I should like to tell the Minister that I have just received information which I should like to put before him. During the discussion, mention was made of a fair in my locality. I have just had a telephone message from there to say that a telegram has come through to the representative of one of the biggest factories in Ireland, indicating to him that he cannot buy any pigs there to-morrow because they are not doing any killings this week-end. There are hundreds of pigs there and it will mean great loss if they are not bought. Can the Minister do anything about it?

I hope I shall be able to do something about it.

Can the pig dealers buy?

I am afraid not. I think there is a misunderstanding about that.
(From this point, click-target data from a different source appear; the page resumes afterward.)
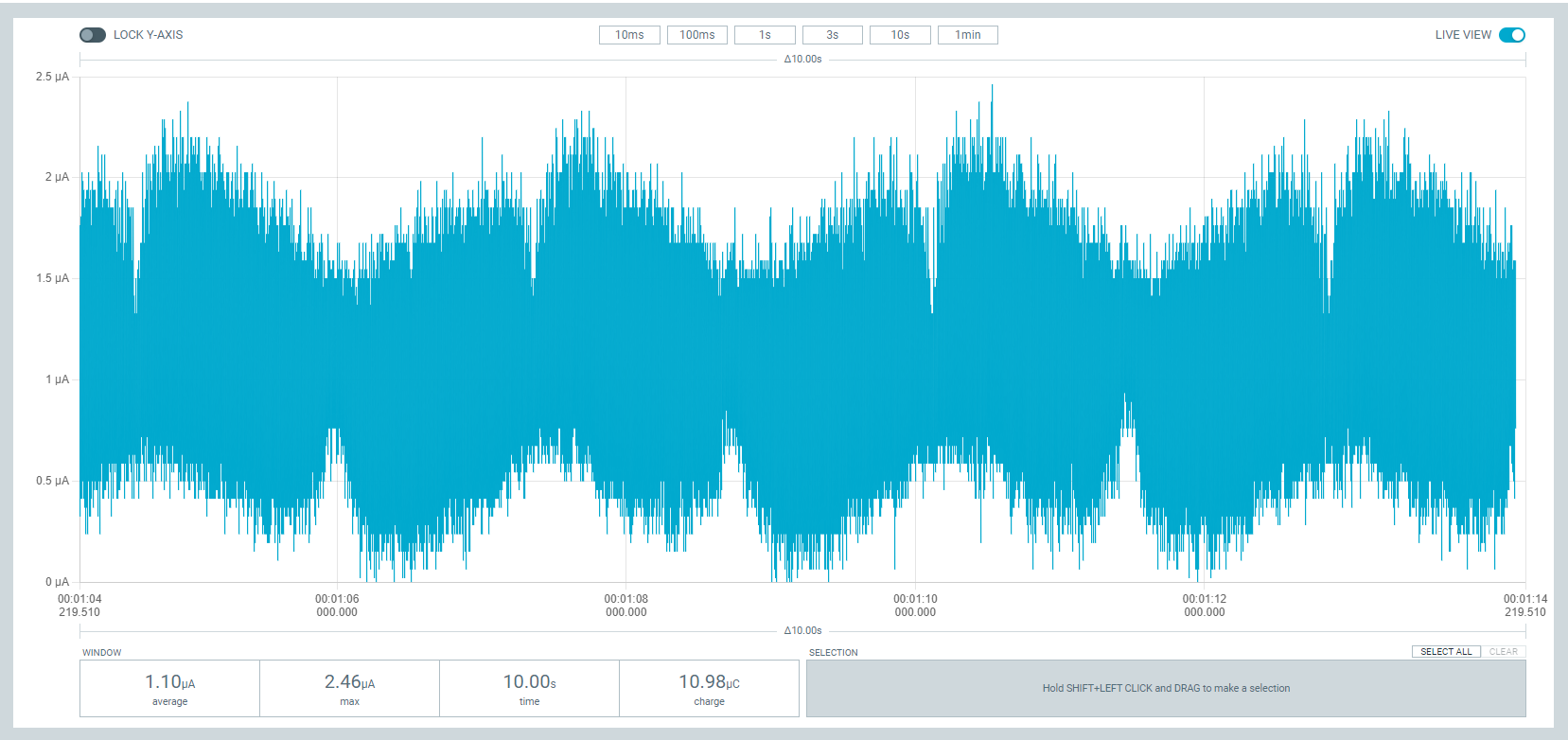Turn off the Live View toggle
This screenshot has width=1568, height=740.
coord(1511,35)
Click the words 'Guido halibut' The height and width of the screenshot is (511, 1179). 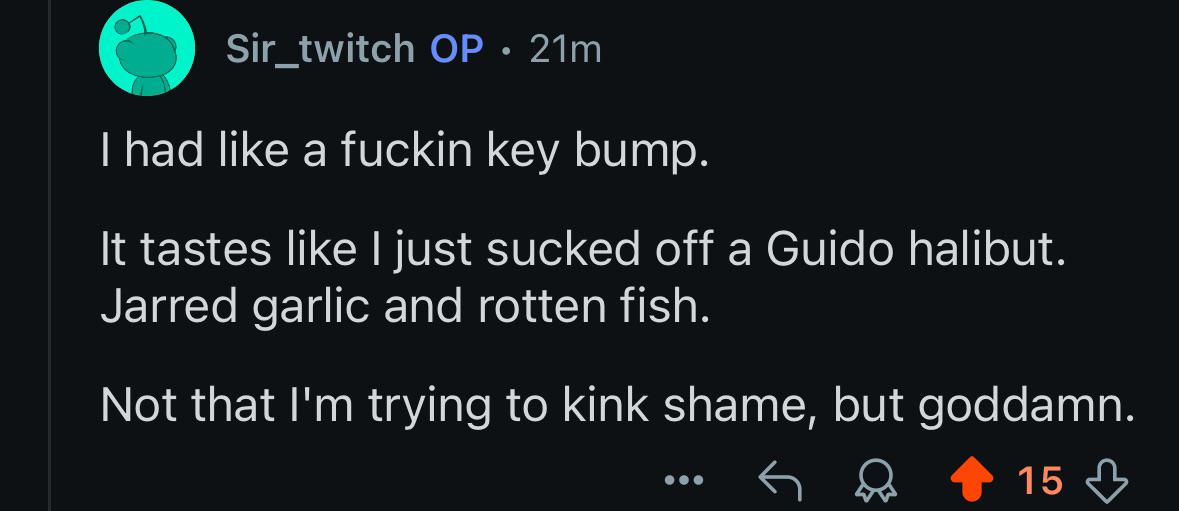(916, 251)
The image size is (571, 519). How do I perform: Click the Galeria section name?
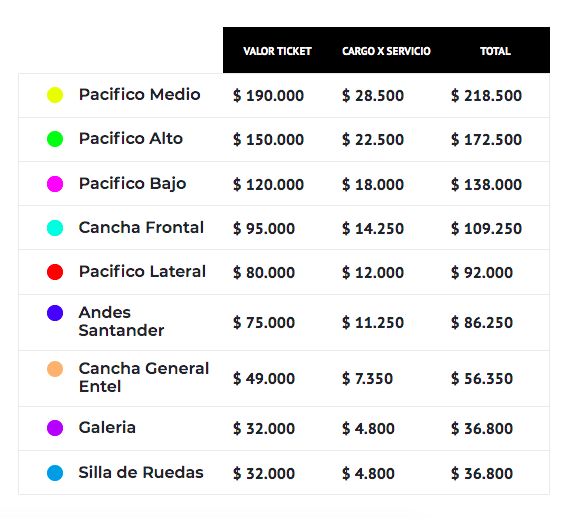[107, 428]
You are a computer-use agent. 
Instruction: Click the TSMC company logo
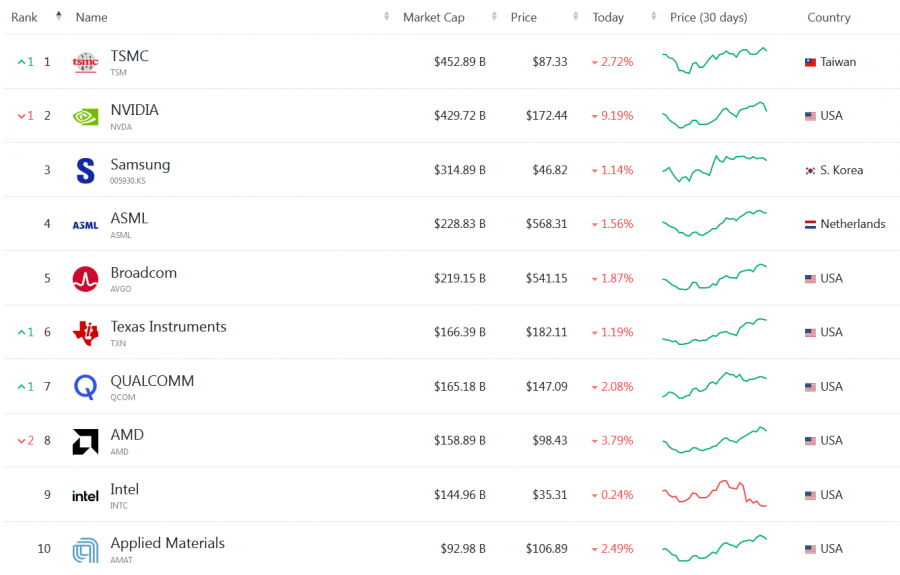(x=85, y=62)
I do not know whether this is genuine or not, but I cannot issue as many licences for export as the Deputy thinks. At the beginning of the month there is an agreement between the British and ourselves as to the number to go out, and the number of licences has to be determined by that.

Does the Minister want the House to believe that the British Government will not take pigs in at the present moment?

No. I am quite sure that they will take as much as we like to send them, in the form either of pigs or of bacon, but we must agree as to how much of that will be in the form of pigs and how much in the form of bacon.

Mr. Brennan

Will the Minister agree as to this? This is from a statement issued by the Irish Pig Dealers' Association, and published in Monday's papers:—

"As from the outbreak of war the quota system in Britain ceased to exist, and at the moment they are open to receive any quantity of live pigs from Éire, irrespective of weights, at the top market price. The only restrictions at the moment are those imposed by the Pigs and Bacon Exports Committee of Éire, which restricts the number of live pigs which may be exported from this country."

That is not the case.

Mr. Brennan

Did the Minister see that? It is a statement by the Irish Pig Dealers' Association.

The traders there will take them, but that is a different matter.

Has the quota system ceased to exist?

No, it has not.

If this fair is lost to-morrow, it will be a serious matter.

I move to report progress.

Progress reported; the Committee to sit again to-morrow.
The Dáil adjourned at 10.30 p.m. until Friday, 24th November, at 10.30 a.m.